My garden is at the end of a short street. It is small but not quite as small as many of my neighbour’s gardens as it is tucked in one of the corners. My garden is ‘L’ shaped following two sides of my house and diagonally out to a corner. It has changed many times in the sixteen years I have gardened here. However, the biggest changes were made by the use of structures like pergolas and by vertical planting with small, I mean small, trees, bamboos and shrubs. My garden became one that you could walk through rather than see it all at a glance making it feel much bigger than it is. I know all the garden magazines and books say this but it does actually work.

How do you go about choosing and using a structure like an arbour? Well I would probably say get out and visit gardens that use them as much as the places like garden centres where you would buy them. Perhaps you will even get ideas there to build your own design. That’s what we did. I have an arch, a pergola arch and a pergola and each one was collaboration between my husband and I. We came up with our design based on my ideas and how he felt it would work practically – some negotiation was required of course!

Taking photographs at gardens and garden shows, I have always done – what gardeners don’t. There is a wealth of ideas and inspiration out there. However as I was browsing other blogging sites to add some more links to my side bar (I have added a number of new ones for 2008) I came across a posting about Arbours and Pergolas.
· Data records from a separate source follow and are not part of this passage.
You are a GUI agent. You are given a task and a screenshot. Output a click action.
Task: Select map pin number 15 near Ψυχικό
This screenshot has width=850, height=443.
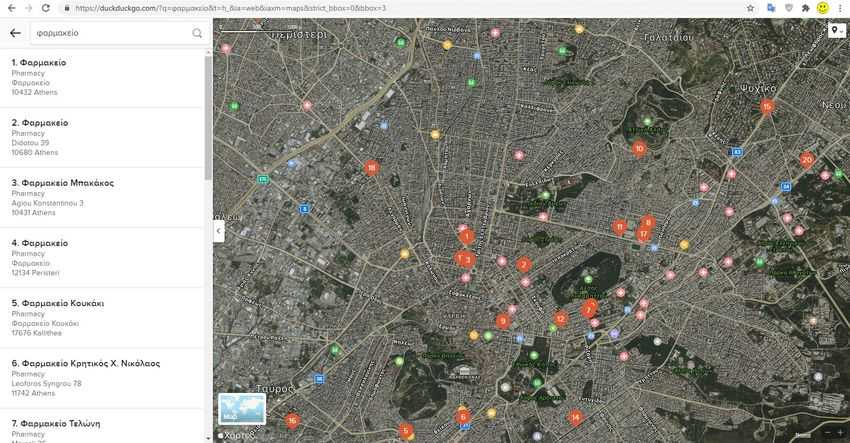[767, 107]
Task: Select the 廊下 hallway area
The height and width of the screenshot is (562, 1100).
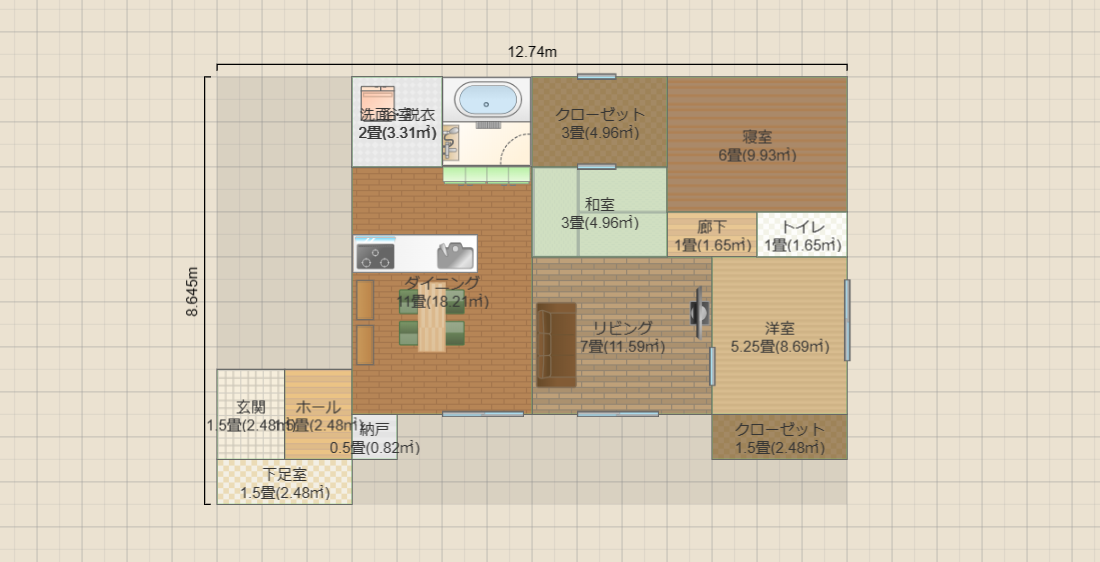Action: point(712,235)
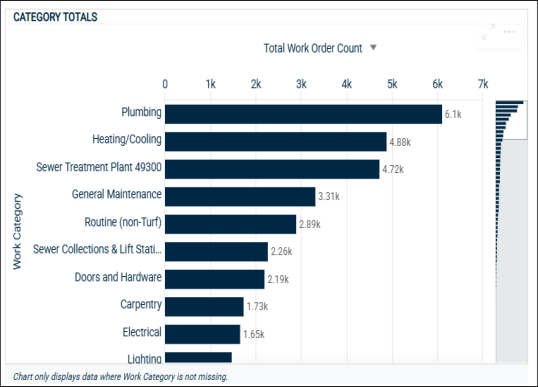Select the Total Work Order Count label
The height and width of the screenshot is (387, 538).
click(x=313, y=48)
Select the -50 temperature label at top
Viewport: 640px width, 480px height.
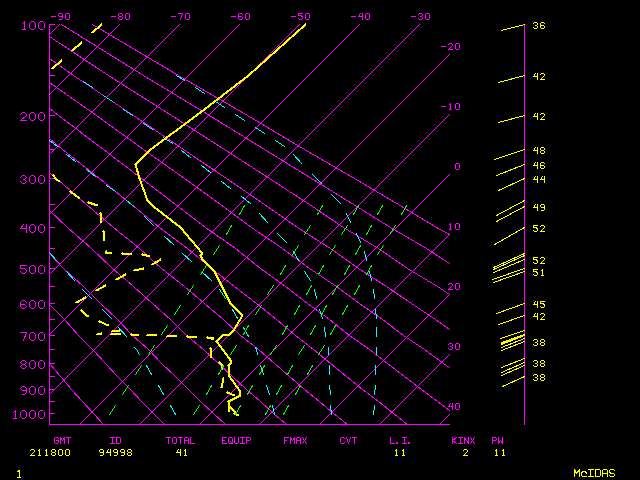[x=300, y=16]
Gardening Gone Wild runs a monthly design workshop asking for others to get involved by posting on the feature of the month. The idea is to share ideas and photos so with Part 1 of my first contribution I will share photos I took while researching my own structures. I will post on my own garden in Part 2 at the end of the week as I will now need to research my photos pre digital camera which could take some time!

If you would like to take part once you have posted leave a comment on the post Arbours and Pergolas and from there you will be able to browse the other postings. Of course you don’t need to take part to browse. If you are considering a new garden project for 2008 you might just get some inspiration from these monthly design workshops or even a walk around your local neighbourhood and parks.

Finally, I know the black trellis above isn’t either a pergola or an arbour but it was located beside the two photos above it and I thought made a fantastic feature wall even without plants!

All photos above were taken on garden visits and garden shows.

12 thoughts on “Arbours and Pergolas – Part 1

  1. Many, many thanks for taking the time to put this post together, Shirl! With such a variety of settings and styles, the photos you’ve chosen supply a whole lot of inspiration in one place. I look forward to your next post on the subject, too.

  2. I always wonder what kind of wood is being used to make trellies as shown in your pictures. I still have some projects in my head which should be realized…some time or other…and I’d like to have a trelly too. I’ll certainly follow your posts on this subject. Thank you for inspiring!

  3. Your pics are lovely, Shirl. My arbors and pergolas post will have to be of other gardens, as I have none of those structures in my own. I look forward to seeing what you built in your garden next time.

  4. Hi there, Nan 🙂

    Thank-you! I am delighted to be able to take part this month. I also have to thank-you for coming up with such a great way of sharing ideas for our gardens and organising it each month. I hope many more people will contribute each month.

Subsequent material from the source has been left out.